Suasana di luar apartemen seseorang laki-laki terlihat begitu beku. Sepertinya sebentar lagi akan turun salju. Jadi pagi ini ia lebih memilih tetap di posisi yang seperti ini pikirnya. Bergelung dengan selimut tebal diatas ranjang empuknya. Siap untuk menjelma menjadi kepompong yang melakukan hibernasi sementara.

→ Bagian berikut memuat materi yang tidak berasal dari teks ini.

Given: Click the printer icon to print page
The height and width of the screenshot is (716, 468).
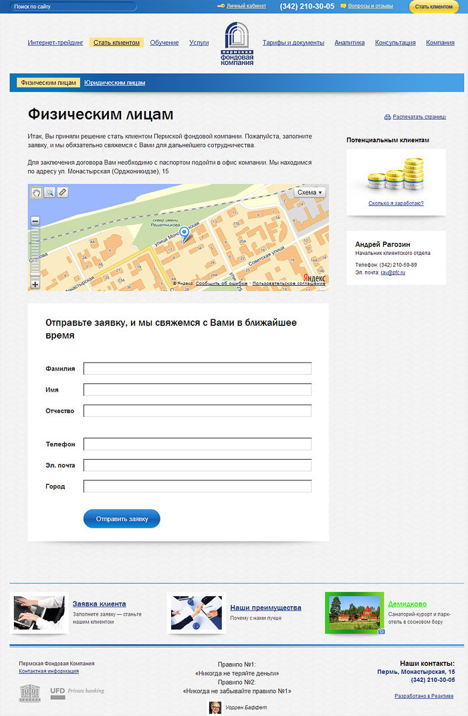Looking at the screenshot, I should coord(387,117).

Suasana kamar yang maskulin dengan dominan warna abu-abu dan gelap menambah kesan mendung yang membuatnya semakin mengantuk. Tidak lupa penghangat ruangan yang berada di nakas samping tempat tidurnya mampu meredakan rasa beku yang ada diluar tempatnya tinggal. Semakin mendukung aktivitas bermalasannya tentunya. Menikmati weekend musim dingin memang paling seru yang seperti ini.

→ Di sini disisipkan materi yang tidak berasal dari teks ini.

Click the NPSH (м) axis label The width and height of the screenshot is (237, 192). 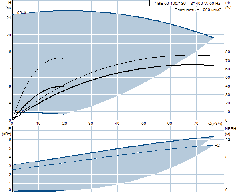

Sesekali ia menengok ke arah jendela kamar yang gordennya sedikit terbuka - atau tepatnya ia biarkan terbuka agar meski sedikit agar ia tetap bisa menikmati suasa musim dingin dari dalam ruangan. Tatapannya meneduh tiap kali dirinya berusaha menikmati musim dingin. Ia hanya merasa ada perasaan sedih yang tiba-tiba mengalir dalam relung hatinya. Perasaan yang membuat hatinya memberat. Kata ibunya itu dikarenakan kisah sedih yang pernah diceritakan oleh kawannya dulu ketika masih kecil saat musim dingin. Ibunya pernah bilang jika terladang perasaan anak kecil itu memang terlalu membekas, hingga tidak juga menghilang meski telah dewasa. Contohnya saja perasaan tetap ngeri jika melihat silet atau mata pisau yang mengarah padanya. Hal itu disebabkan ia pernah terkena sedikit goresan pisau juga silet. Meski hanya sedikit tapi rasanya tetap membekas sampai sekarang. Mungkin itu juga yang dinamakan trauma, pikirnya juga. Trauma memang mengerikan...

"Huh...!" ia menghembuskan nafas perlahan untuk kembali memejamkan mata ketika tidak sengaja ia melihat bayangan gelap menyelimuti pikirannya. Alisnya mengkerut kedalam tidak suka.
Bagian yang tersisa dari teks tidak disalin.